**WHAT YOU NEED TO DO:** Count the lines in the entries below that contain the string "arrow", treating uppercase and lowercase letters as different, and give only the number.

--- start of THE DATA ---

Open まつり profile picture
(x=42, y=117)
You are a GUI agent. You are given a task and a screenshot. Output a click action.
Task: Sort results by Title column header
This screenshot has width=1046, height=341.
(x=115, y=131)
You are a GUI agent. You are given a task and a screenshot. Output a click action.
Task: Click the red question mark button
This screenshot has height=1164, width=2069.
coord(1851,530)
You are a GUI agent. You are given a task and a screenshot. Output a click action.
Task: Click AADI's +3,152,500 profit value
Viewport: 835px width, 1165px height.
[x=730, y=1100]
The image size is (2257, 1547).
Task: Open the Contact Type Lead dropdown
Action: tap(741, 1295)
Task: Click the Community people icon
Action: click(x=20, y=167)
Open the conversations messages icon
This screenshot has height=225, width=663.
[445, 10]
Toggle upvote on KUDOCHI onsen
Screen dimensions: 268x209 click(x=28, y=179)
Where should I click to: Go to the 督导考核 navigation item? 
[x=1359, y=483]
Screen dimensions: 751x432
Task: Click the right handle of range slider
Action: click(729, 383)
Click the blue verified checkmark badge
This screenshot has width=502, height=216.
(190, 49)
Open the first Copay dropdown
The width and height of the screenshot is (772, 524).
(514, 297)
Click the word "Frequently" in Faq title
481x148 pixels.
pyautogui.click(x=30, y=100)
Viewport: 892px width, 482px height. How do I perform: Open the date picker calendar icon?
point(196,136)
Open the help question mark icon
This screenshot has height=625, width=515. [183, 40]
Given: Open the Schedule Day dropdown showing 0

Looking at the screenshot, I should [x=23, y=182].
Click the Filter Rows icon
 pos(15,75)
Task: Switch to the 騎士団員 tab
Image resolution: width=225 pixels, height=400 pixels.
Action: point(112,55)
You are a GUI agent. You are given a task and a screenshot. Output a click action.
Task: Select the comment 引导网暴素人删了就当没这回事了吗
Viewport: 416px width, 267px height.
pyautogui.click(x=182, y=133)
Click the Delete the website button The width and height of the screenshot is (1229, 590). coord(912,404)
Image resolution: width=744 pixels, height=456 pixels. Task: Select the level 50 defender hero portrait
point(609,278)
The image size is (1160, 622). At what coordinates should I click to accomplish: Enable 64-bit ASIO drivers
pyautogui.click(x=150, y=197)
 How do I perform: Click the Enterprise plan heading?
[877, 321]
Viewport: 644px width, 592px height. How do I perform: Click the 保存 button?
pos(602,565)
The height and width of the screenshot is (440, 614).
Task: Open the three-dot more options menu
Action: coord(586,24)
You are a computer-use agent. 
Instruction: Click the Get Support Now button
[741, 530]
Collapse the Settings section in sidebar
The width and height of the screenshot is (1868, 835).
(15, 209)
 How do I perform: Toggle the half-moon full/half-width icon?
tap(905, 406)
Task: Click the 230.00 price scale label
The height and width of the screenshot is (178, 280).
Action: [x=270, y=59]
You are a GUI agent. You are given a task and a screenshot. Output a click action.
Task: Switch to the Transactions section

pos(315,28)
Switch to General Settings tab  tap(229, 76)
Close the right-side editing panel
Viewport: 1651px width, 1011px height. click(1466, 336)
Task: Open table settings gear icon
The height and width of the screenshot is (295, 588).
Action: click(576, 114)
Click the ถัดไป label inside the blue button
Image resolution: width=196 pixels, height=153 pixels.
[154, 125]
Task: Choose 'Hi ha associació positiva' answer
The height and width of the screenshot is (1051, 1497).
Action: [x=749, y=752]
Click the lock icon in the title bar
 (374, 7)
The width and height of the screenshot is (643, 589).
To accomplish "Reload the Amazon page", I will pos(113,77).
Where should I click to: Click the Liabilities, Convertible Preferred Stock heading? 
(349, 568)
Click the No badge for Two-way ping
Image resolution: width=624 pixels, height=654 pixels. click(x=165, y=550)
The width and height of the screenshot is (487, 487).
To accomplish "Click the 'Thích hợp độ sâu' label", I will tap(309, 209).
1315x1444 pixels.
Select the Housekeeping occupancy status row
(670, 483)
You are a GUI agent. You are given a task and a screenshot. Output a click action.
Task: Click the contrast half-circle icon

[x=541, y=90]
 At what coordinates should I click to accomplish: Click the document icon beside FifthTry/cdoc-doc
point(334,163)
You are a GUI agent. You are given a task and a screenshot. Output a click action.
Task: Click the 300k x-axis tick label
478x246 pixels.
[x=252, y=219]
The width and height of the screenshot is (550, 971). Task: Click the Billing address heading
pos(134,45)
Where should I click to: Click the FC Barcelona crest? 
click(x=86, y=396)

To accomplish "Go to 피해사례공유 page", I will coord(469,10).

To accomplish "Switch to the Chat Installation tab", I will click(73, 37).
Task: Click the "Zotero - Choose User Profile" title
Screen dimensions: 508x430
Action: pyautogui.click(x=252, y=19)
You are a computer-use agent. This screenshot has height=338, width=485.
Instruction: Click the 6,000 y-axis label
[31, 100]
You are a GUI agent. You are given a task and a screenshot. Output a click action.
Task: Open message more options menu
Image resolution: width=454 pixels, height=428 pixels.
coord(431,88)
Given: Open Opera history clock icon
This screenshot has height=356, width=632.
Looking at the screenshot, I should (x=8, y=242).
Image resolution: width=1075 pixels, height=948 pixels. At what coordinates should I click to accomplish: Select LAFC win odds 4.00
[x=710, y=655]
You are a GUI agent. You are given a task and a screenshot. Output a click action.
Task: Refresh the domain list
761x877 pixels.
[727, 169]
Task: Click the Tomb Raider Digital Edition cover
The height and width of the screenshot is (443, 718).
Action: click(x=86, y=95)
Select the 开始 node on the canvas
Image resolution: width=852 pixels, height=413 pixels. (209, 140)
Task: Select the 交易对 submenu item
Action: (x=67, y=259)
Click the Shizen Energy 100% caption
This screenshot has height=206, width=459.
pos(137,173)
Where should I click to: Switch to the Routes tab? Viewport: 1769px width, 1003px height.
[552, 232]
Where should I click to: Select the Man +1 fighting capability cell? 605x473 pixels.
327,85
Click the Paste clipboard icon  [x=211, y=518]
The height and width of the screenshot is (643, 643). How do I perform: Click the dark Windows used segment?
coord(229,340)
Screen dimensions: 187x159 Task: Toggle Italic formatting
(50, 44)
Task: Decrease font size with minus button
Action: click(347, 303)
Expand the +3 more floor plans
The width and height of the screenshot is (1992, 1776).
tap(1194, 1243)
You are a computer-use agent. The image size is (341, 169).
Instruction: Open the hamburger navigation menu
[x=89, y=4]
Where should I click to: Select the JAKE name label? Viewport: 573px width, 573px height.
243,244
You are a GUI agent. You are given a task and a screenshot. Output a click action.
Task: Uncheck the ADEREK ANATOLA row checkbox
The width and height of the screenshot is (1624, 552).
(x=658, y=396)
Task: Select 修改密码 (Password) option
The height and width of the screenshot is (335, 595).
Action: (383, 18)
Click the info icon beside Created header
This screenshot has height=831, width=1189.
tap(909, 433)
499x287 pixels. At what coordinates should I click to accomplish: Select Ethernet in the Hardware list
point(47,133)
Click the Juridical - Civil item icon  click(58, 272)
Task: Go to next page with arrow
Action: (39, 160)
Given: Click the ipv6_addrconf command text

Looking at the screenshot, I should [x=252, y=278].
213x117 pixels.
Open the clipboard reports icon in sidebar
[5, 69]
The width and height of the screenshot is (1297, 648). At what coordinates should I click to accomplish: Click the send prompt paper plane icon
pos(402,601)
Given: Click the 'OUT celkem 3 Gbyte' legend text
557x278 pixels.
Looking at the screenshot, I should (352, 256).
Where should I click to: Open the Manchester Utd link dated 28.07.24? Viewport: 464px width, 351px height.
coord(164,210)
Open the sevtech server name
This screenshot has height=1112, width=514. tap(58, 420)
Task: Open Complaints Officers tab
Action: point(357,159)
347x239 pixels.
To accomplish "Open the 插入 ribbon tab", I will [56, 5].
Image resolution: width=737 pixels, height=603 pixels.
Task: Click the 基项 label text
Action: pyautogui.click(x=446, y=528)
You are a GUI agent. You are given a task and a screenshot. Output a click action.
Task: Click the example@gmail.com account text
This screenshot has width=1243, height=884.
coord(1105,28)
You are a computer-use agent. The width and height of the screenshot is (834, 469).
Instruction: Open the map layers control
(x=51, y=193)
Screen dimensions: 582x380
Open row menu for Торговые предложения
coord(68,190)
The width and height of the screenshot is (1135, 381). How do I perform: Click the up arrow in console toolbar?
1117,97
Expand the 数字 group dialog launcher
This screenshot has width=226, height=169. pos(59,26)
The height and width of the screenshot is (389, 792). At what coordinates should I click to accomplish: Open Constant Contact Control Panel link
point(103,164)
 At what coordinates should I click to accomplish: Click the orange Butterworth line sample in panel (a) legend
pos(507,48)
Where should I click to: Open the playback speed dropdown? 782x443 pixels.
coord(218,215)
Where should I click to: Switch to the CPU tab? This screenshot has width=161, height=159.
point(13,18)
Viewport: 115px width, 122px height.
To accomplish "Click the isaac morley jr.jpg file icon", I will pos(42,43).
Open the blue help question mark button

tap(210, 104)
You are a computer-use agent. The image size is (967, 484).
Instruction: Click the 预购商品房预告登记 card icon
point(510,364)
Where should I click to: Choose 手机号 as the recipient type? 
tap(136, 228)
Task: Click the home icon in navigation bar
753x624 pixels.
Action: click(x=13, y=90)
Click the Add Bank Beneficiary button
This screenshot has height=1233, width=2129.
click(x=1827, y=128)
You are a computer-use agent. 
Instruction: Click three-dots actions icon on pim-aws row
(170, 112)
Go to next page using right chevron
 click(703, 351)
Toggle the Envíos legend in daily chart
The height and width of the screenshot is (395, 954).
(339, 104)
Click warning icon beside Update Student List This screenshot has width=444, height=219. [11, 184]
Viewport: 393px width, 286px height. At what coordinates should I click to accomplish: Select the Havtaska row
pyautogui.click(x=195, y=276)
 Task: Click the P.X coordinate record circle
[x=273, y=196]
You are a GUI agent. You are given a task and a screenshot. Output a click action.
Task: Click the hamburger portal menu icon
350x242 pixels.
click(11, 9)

--- end of THE DATA ---

**THE RESPONSE:** 2